Upcoming Intel NUC PCs can be expanded with a separate video card
Information has emerged about the Quartz Canyon, a workstation kit from Intel in the NUC line of compact systems that can accommodate an additional video card. The upcoming Ghost Canyon for gamers and the Phantom Canyon also seem to contain separate video cards.

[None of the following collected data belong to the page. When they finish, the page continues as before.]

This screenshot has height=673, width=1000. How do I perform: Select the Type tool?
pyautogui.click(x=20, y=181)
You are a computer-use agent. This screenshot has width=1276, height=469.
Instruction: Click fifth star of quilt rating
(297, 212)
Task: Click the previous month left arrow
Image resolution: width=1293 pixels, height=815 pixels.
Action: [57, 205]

Intel supplies the Quartz Canyon with a Xeon E or Corei i7 vPro processor. The system also has two Thunderbolt 3.0 ports, two Ethernet ports, 802.11ax WiFi, six USB ports, an SD card reader and a 3.5mm jack for audio. This is apparent from a brochure from the Russian website Softline and information from the Chinese site Chiphell. According to Twitter user momomo_us, which often brings correct processor news, Quartz Canyon gets a Xeon E-2286M or i7-9850H. Special for a NUC is that Quartz Canyon has an integrated power supply of 500W and offers support for an extra video card.

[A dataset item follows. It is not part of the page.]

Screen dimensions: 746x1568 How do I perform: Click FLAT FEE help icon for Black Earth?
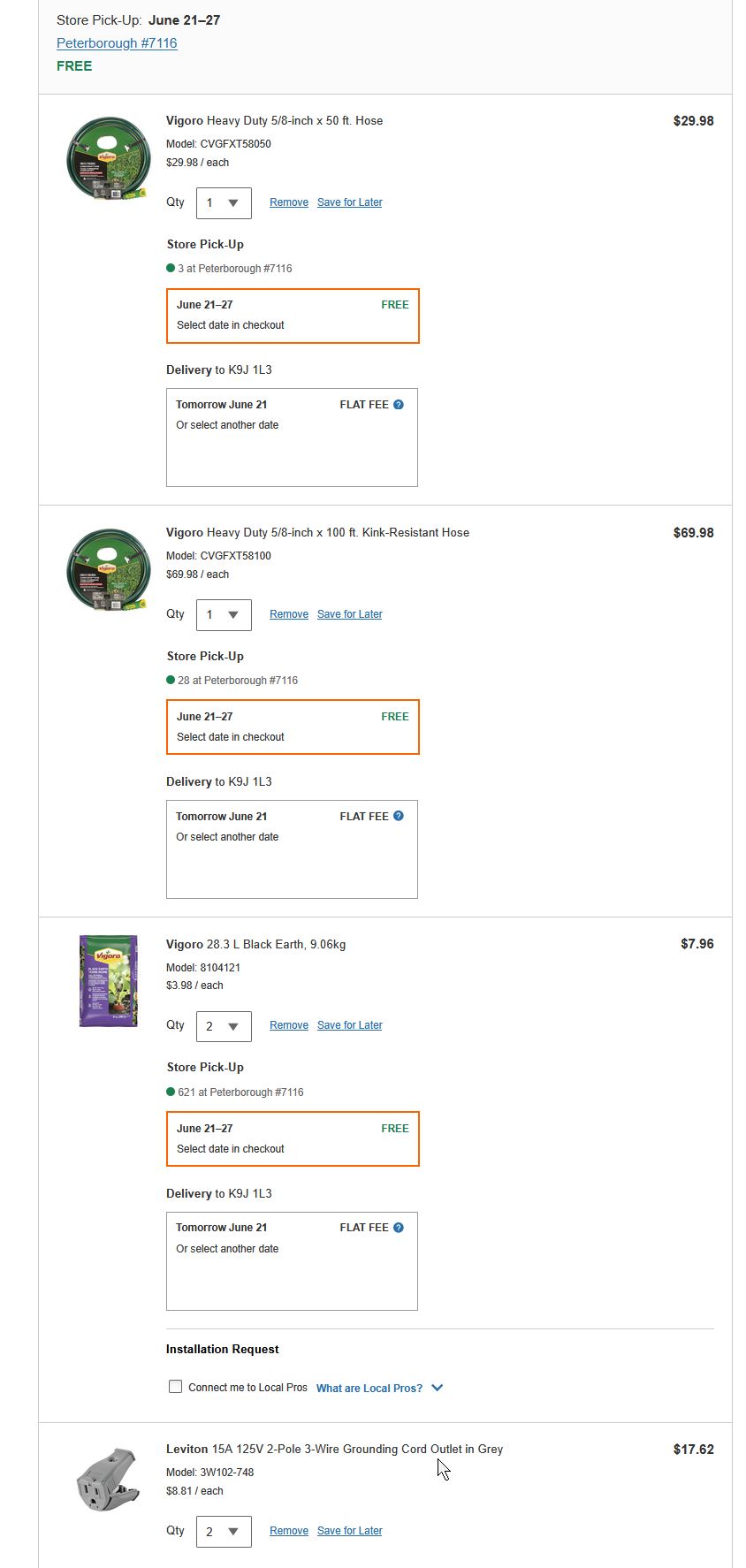pyautogui.click(x=399, y=1228)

Intel would also like to release the gamer-oriented Ghost Canyon with a similar housing this year or next year. This would be the successor to Hades Canyon, with a Core i9-9980HK and slot for separate video card. Phantom Canyon should appear in 2020 or 2021, of which Intel showed a concept, according to Chiphell. Intel is considering equipping this NUC with a Tiger Lake-U processor, PCI-e 4.0, HDMI 2.1, 802.11ax, Bluetooth 5, USB 3.1 Gen 3 and Thunderbolt 3, and a separate video card can also be inserted into this PC. Intel’s Hades Canyon already has a dedicated GPU, the AMD Vega RX M, but this is part of the Kaby Lake G chip where the GPU is combined with the CPU. In addition, there are NUCs with dedicated AMD Radeon 540 GPU on the motherboard. For the concept of Phantom Canyon, Intel mentions the presence of the GeForce 1660 Ti and 2060 from Nvidia, but it is not clear whether these are just examples of a possible configuration or whether Intel is actually working with Nvidia instead of AMD.